From the listing below, pull out every line that contains the word "Cuando".

Entries from a collection

------------

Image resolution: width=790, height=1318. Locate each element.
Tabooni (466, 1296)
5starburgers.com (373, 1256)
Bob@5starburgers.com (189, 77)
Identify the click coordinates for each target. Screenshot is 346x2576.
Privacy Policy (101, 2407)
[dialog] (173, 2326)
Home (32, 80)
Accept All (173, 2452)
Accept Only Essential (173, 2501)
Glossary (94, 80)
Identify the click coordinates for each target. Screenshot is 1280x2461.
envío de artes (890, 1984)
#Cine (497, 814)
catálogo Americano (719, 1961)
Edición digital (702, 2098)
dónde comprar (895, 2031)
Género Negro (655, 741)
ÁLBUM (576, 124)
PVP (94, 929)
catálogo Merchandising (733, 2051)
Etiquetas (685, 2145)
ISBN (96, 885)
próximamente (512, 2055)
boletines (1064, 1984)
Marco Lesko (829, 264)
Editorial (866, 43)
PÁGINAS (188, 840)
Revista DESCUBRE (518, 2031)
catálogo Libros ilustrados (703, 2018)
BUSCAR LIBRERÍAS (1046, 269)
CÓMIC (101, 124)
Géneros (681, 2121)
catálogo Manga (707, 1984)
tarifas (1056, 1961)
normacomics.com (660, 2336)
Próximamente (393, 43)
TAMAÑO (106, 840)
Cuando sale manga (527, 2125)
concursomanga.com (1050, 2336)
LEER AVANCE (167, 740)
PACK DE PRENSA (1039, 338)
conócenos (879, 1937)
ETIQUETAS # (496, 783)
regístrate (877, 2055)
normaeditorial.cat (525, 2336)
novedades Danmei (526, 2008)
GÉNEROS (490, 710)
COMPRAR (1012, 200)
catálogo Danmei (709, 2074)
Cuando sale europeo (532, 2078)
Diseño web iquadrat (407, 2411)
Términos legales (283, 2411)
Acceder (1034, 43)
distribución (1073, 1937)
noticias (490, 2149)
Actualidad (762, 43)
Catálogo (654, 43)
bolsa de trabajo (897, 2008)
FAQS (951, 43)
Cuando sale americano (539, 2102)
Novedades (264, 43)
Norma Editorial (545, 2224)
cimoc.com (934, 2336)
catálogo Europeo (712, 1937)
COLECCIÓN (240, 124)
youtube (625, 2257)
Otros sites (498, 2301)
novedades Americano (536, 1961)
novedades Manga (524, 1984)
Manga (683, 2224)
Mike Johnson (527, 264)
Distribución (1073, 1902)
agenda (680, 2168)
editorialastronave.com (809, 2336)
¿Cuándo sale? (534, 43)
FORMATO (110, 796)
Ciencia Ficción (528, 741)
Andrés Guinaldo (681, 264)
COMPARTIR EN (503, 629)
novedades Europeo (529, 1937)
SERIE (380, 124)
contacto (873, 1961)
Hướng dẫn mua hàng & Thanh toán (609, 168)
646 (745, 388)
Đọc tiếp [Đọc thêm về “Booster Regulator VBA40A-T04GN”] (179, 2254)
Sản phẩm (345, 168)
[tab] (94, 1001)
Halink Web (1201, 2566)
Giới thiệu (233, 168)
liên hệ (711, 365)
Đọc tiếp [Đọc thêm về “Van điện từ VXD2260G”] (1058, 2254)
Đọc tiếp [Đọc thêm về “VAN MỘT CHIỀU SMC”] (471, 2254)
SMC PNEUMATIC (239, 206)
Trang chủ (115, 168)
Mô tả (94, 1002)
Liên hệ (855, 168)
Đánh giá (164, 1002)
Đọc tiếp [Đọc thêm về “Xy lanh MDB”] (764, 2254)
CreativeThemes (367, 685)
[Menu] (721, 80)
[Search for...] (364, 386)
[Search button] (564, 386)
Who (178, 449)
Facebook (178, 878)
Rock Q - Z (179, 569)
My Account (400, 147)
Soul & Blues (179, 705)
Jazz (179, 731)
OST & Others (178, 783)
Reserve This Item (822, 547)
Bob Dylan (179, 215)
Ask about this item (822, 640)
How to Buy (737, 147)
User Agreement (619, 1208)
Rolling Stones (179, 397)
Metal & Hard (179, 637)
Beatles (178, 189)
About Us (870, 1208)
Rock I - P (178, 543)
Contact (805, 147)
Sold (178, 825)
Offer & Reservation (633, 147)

------------

FULL RESPONSE |
Cuando sale manga (527, 2125)
Cuando sale europeo (532, 2078)
Cuando sale americano (539, 2102)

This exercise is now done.